Is There a Forthcoming Licensing Process?

Commerce is expected to issue additional regulations that will implement a licensing regime on or around March 22, 2021, and implement that rule by May 19, 2021. The procedures will establish criteria for any parties to a proposed, pending or ongoing ICTS Transaction to seek a license for that ICTS Transaction. According to Commerce, "[l]icense application reviews will be conducted on a fixed timeline, not to exceed 120 days from accepting a license application."

When Do the Regulations Go Into Effect and Will They Apply Retroactively?

The regulations were issued as an Interim Final Rule and will take effect on March 22, 2021. In the meantime, Commerce is accepting further public comment before issuing a final rule.

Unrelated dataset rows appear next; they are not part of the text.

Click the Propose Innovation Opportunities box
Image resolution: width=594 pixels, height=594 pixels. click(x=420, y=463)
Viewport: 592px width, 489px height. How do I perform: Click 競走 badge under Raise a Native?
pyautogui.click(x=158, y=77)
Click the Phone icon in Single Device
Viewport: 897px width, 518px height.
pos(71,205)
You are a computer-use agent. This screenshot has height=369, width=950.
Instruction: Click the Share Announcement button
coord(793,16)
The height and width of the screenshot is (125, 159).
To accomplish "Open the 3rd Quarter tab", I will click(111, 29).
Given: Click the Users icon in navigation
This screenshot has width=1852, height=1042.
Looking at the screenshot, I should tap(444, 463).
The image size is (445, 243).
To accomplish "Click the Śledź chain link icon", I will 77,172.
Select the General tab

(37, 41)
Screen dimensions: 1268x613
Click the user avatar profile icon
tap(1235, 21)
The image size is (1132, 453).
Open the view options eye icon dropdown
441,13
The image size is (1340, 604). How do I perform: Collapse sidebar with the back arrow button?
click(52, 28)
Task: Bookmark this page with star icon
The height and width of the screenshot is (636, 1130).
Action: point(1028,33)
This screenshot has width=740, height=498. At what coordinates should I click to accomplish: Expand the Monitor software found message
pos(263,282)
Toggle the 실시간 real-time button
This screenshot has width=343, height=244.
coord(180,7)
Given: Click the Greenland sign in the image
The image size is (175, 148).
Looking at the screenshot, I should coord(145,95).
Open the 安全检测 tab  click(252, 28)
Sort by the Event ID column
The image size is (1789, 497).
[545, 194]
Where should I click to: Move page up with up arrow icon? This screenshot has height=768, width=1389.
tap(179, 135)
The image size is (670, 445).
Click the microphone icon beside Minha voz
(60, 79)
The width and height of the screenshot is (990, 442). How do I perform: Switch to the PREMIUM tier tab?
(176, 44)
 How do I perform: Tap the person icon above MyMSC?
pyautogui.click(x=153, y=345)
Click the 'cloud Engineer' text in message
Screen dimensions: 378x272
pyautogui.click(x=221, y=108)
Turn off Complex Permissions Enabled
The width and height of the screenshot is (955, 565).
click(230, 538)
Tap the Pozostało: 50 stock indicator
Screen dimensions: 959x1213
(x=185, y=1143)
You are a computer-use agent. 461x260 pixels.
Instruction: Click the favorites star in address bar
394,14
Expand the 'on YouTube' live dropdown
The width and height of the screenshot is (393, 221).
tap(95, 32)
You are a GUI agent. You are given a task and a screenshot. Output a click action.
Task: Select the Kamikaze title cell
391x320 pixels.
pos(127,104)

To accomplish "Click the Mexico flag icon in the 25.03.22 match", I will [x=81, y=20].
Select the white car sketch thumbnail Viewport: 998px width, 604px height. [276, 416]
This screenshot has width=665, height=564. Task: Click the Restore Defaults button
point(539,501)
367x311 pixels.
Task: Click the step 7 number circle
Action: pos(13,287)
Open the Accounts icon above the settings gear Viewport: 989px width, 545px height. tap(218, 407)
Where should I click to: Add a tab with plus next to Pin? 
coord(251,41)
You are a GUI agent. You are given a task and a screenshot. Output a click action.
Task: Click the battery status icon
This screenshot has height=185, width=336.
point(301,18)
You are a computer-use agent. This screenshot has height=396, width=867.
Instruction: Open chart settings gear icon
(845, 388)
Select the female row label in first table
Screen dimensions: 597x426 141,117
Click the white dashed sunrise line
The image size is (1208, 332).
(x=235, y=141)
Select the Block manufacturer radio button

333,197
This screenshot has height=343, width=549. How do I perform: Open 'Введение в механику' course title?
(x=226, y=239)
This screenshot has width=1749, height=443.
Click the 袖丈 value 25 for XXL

However, the just issued regulations will apply to any ICTS Transaction that was "initiated, pending, or completed" on or after January 19, 2021.

Considerations for Navigating the New Rule

These regulations will extend authority into the supply chains of any company doing business in the US in the six categories of ICTS end uses (see our summary reference chart of these categories here) within the scope of Covered ICTS Transactions. Importantly, the regulations do not require that a transaction directly involve a business from a "foreign adversary." Instead, Commerce will assess whether that transaction "involves ICTS designed, developed, manufactured, or supplied" by persons subject to the jurisdiction of a foreign adversary.

For example, a transaction between a Japanese component supplier and a US data center business could be reviewed by Commerce upon a finding that the Japanese company was providing ICTS products originally designed or supplied by Chinese sources.

US businesses with operations in one of the six defined subject areas should analyze their supply chains, if they have not started already, to assess the level of regulatory risks and burdens created by the new regulations. Equally as important, global suppliers in China should analyze their US customer base and downstream US markets to determine the level of exposure that their businesses have under the new regulations. Depending on the types of customers and downstream industries served, global suppliers may want to evaluate proactive measures in advance of the effective date of the new authorities.